Eine fluchtsichere Unterbringung ist nicht Voraussetzung für die Unterbringung in einem Heim der Jugendhilfe (vgl. § 71 Abs. 2 Satz 3 JGG).

 

3.

Das Jugendgericht setzt sich vor seiner Entscheidung über die Anordnung der Maßnahme mit der Jugendgerichtshilfe des zuständigen (Fn1) Jugendamtes in Verbindung. Diese klärt - ggf. mit Hilfe des Landesjugendamtes - Möglichkeiten einer Aufnahme ab und übermittelt dem Heim die zur Vorbereitung einer Heimaufnahme erforderlichen Informationen.

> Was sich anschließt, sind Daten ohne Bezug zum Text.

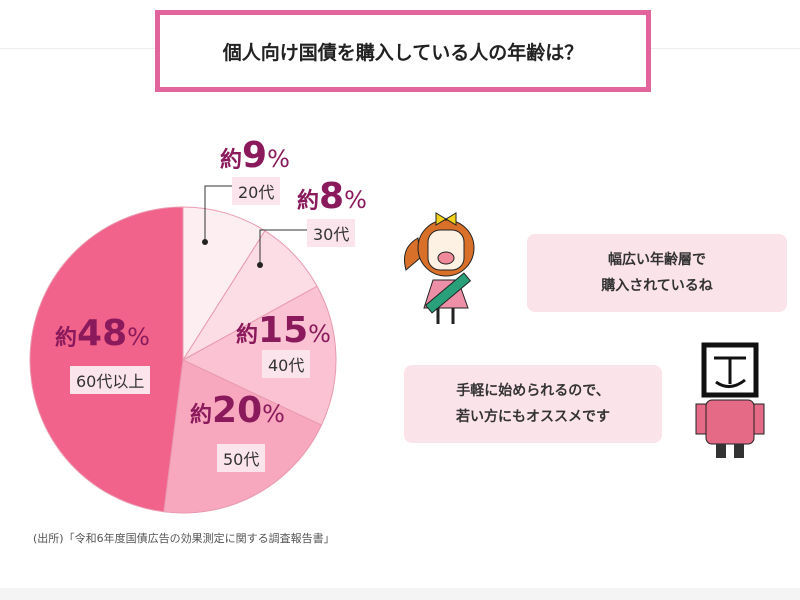  I want to click on pct-label-20s: 約9%, so click(255, 156).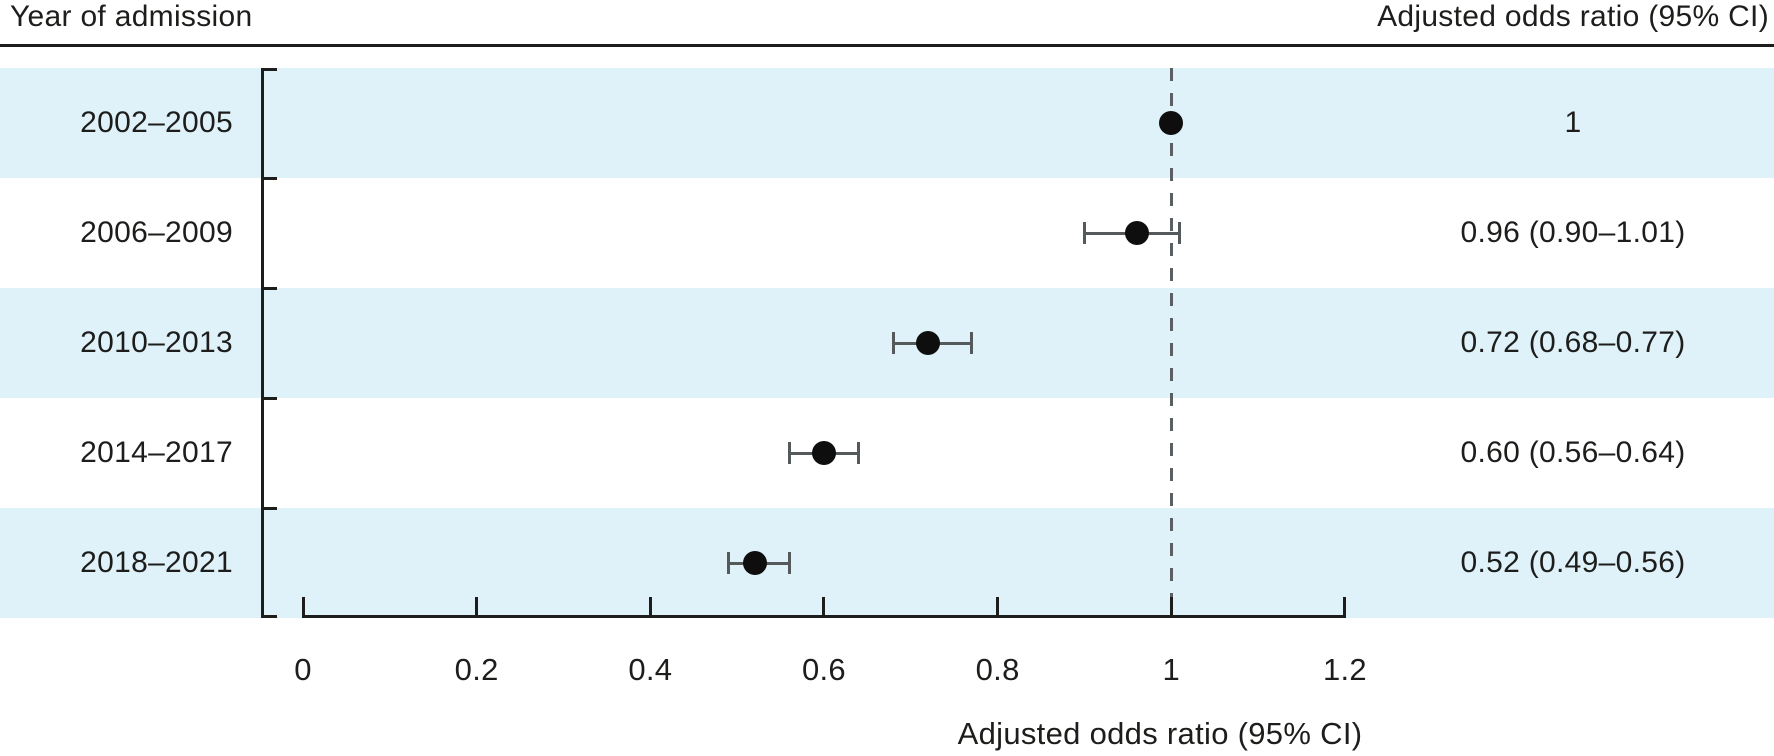  Describe the element at coordinates (824, 670) in the screenshot. I see `x-tick-label: 0.6` at that location.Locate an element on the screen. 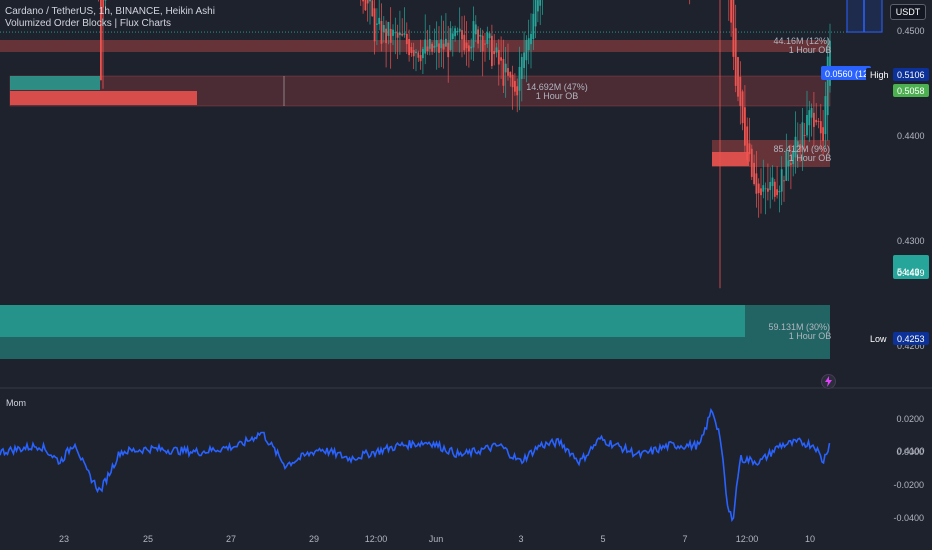  high-price-badge: 0.5106 is located at coordinates (911, 74).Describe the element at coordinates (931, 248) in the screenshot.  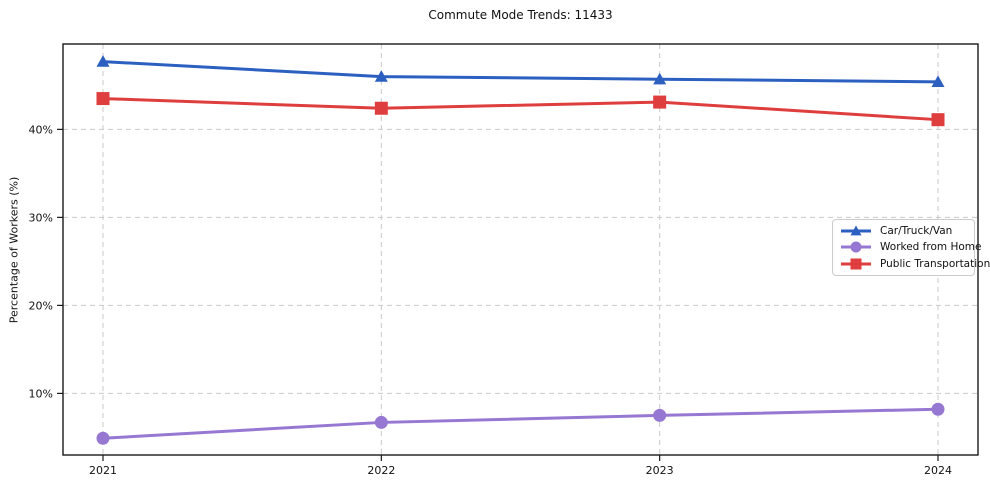
I see `legend-label: Worked from Home` at that location. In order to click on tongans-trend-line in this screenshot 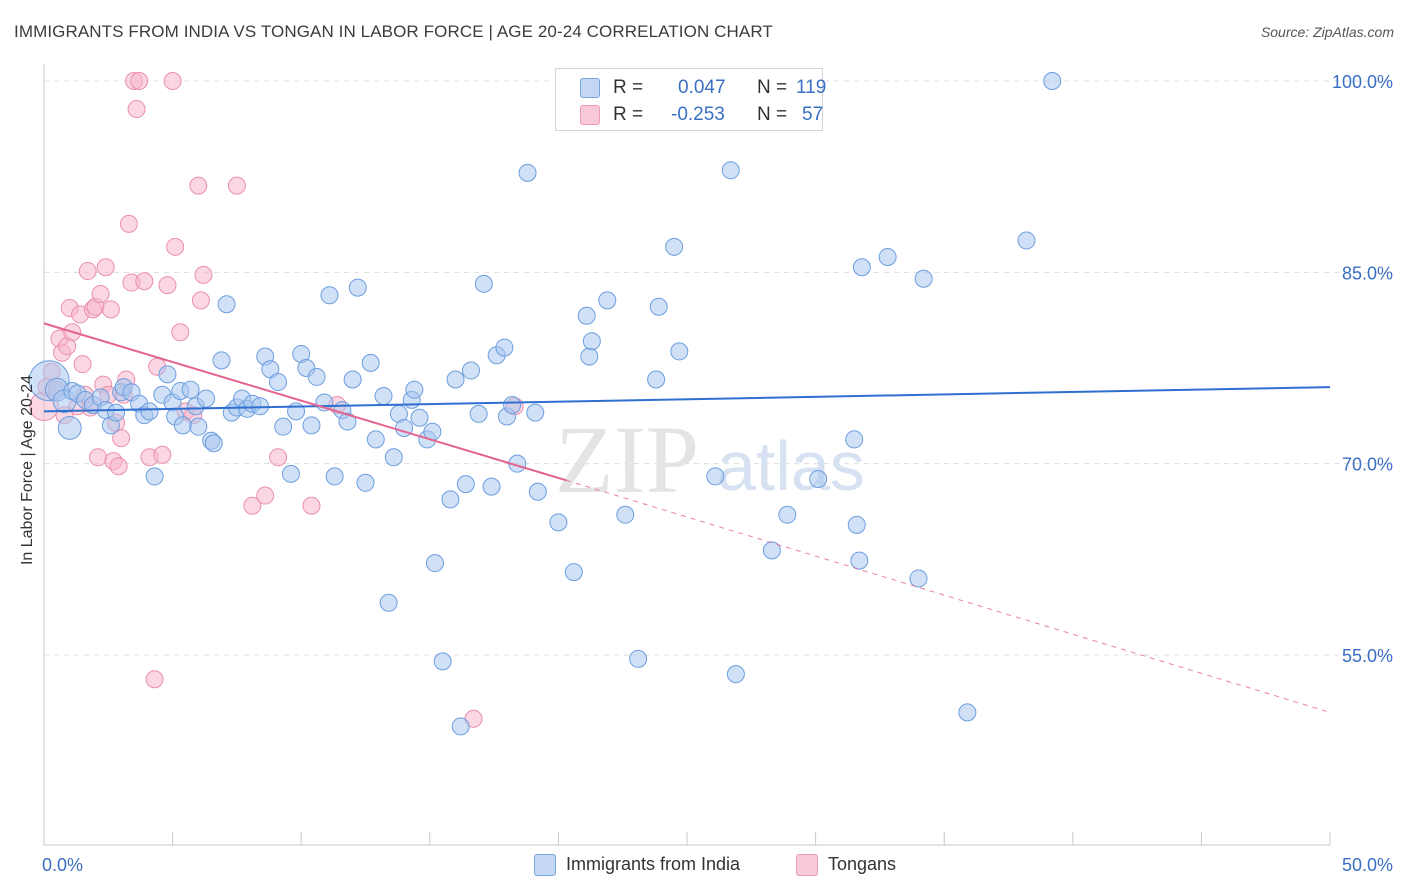, I will do `click(305, 402)`.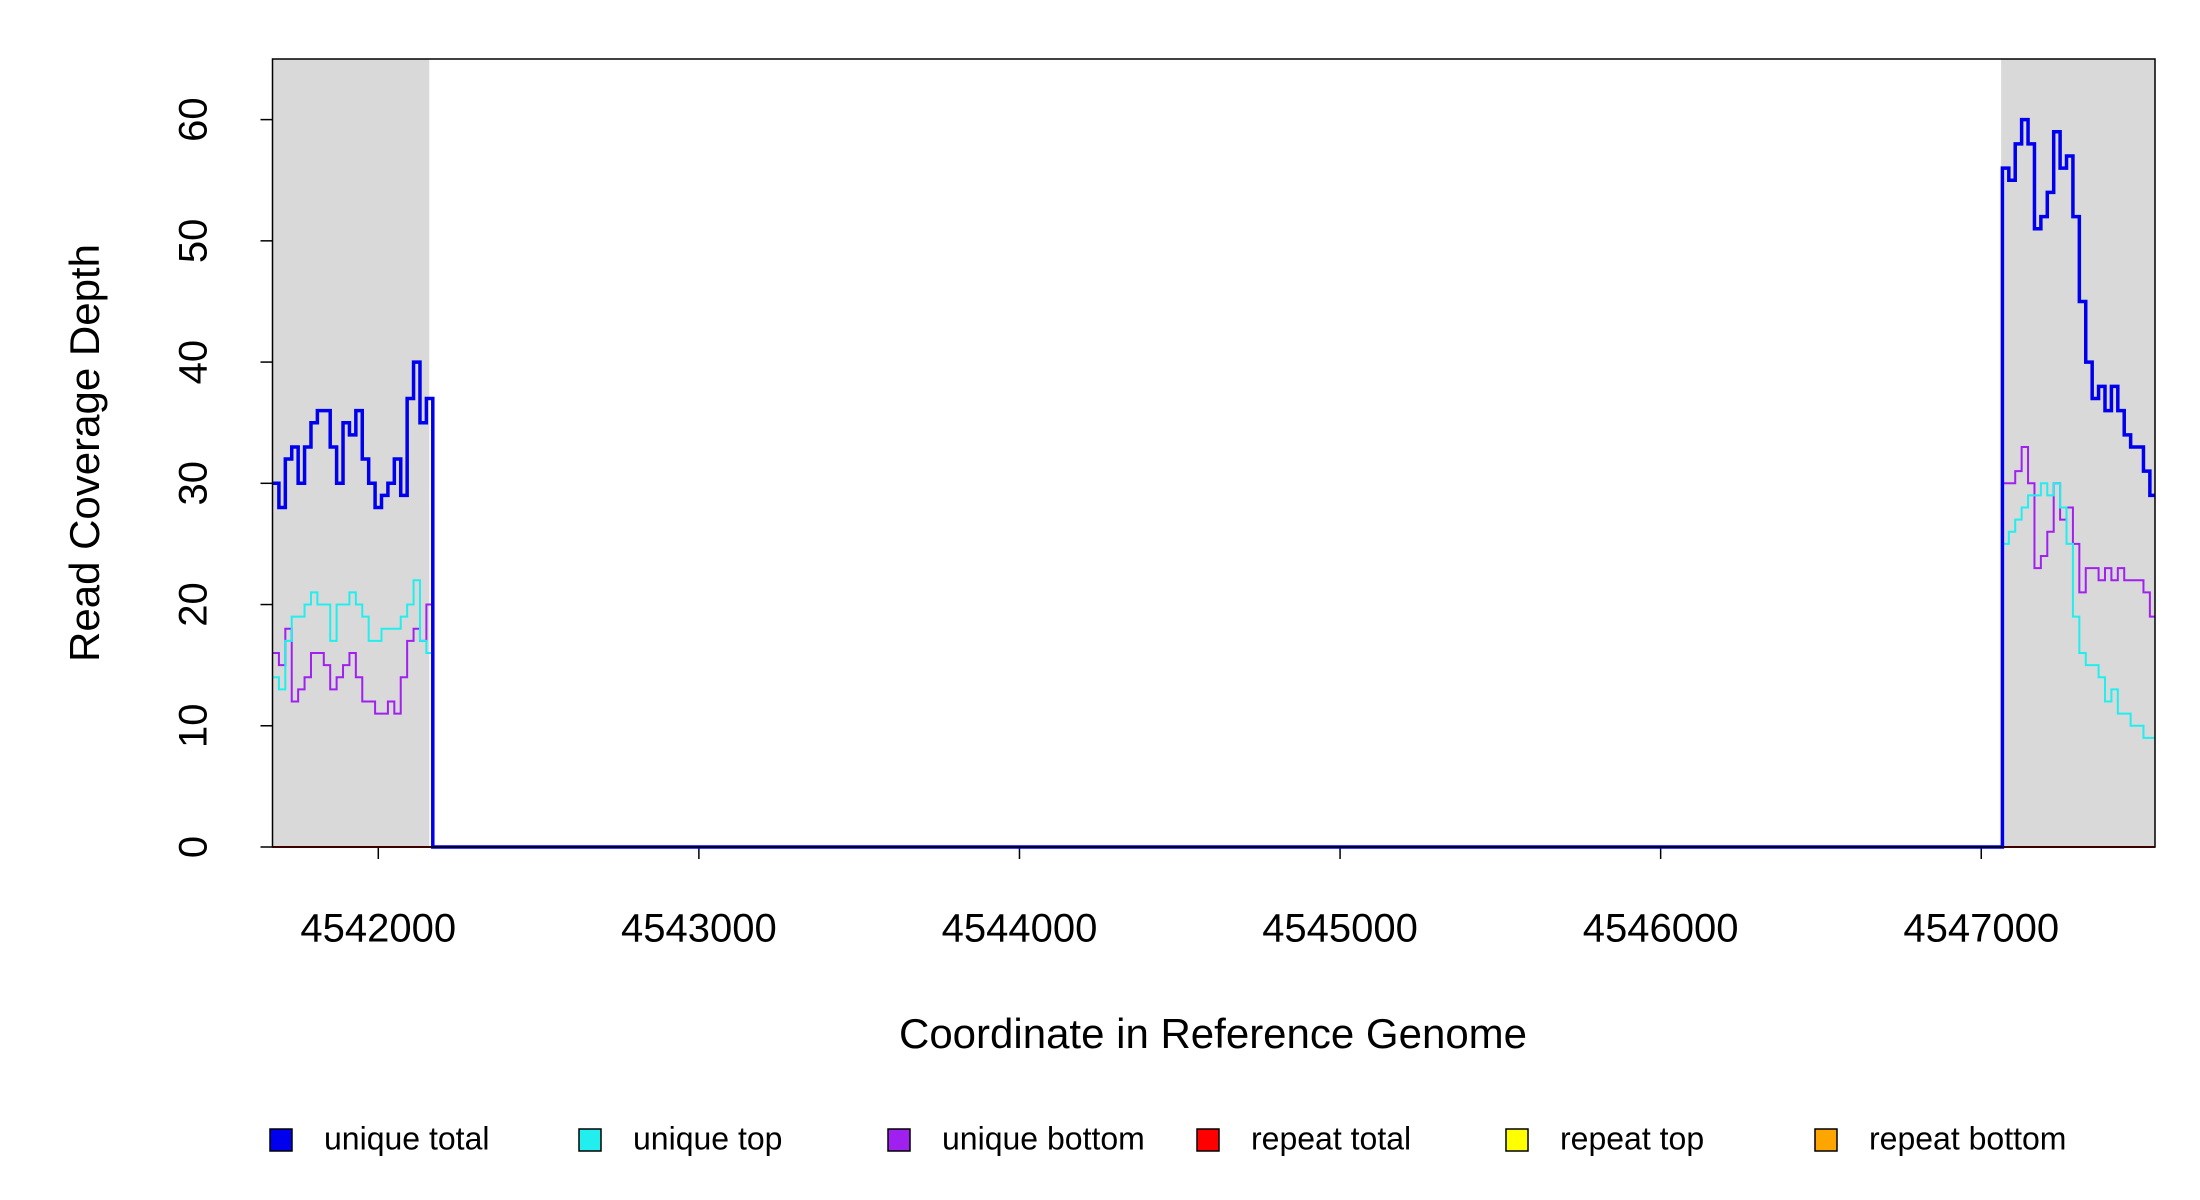  What do you see at coordinates (1968, 1138) in the screenshot?
I see `legend-label: repeat bottom` at bounding box center [1968, 1138].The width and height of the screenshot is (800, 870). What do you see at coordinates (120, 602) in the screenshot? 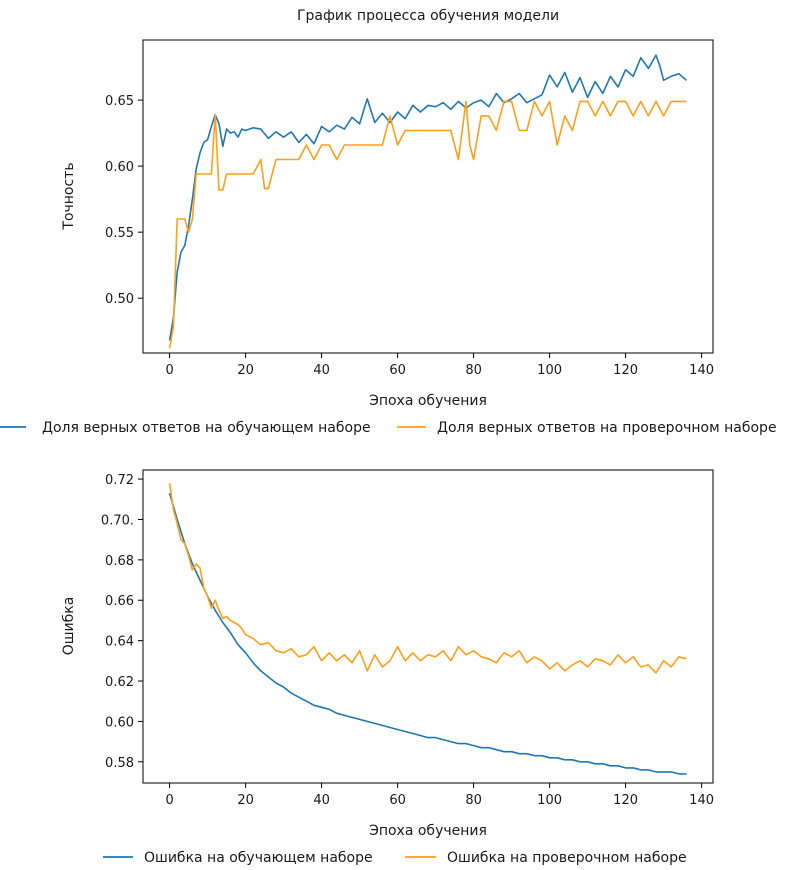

In Eilfällen, z. B. außerhalb der Dienstzeiten der Jugendämter, kann das Jugendgericht unmittelbar mit der Leitung einer ihm bekannten Einrichtung in Verbindung treten und Aufnahmemöglichkeiten absprechen.

4.

Vor ihrer Entscheidung über eine alternative Unterbringung zur Untersuchungshaft informieren sich die Staatsanwaltschaft und das Jugendgericht darüber, ob die in Aussicht genommene Jugendhilfeeinrichtung im Einzelfall das geeignete Heim und zur Aufnahme bereit ist.

5.

Die Landesjugendämter benennen dem Justizministerium und dem Ministerium für Arbeit, Gesundheit und Soziales jährlich in Frage kommende Heime und stellen Informationen über deren Leistungsangebot zur Verfügung. Diese Informationen werden bei Bedarf aktualisiert.

6.

Da der Zweck der einstweiligen Unterbringung gerade auch die sinnvolle erzieherische Nutzung der bis zum rechtskräftigen Abschluss des Verfahrens vergehenden Zeit ist, dürfen auch Probleme, die mit dem Tatvorwurf zusammenhängen, schon während der Unterbringung mit dem Jugendlichen aufgearbeitet werden. Dabei darf allerdings nicht außer acht gelassen werden, dass der Jugendliche noch nicht verurteilt ist, er mithin rechtlich nach wie vor als unschuldig anzusehen ist.

7.

Die Heime geben auf Verlangen dem Jugendgericht Auskunft über die Art der Unterbringung und Betreuung sowie die Entwicklung des Jugendlichen.

8.

Hält die Heimleitung aus pädagogischen Gründen eine Beendigung des Heimaufenthaltes eines Jugendlichen für angezeigt, so führt sie hierfür unter Mitwirkung der Jugendgerichtshilfe eine Entscheidung des Jugendgerichts herbei.

9.

Die mit der Unterbringung gem. § 71 Abs. 2, § 72 Abs. 4 JGG verbundenen Kosten trägt die Justiz.

10.

Diese "Gemeinsame Konzeption" ersetzt diejenige aus dem Jahre 1982.

 

 

(Fn1) Vgl. Empfehlung der Arbeitsgemeinschaft der kommunalen Spitzenverbände zur Durchführung des Gemeinsamen Runderlasses des Justizministeriums, des Ministeriums für Arbeit, Gesundheit und Soziales und des Innenministeriums "Haftentscheidungshilfe im Jugendstrafverfahren".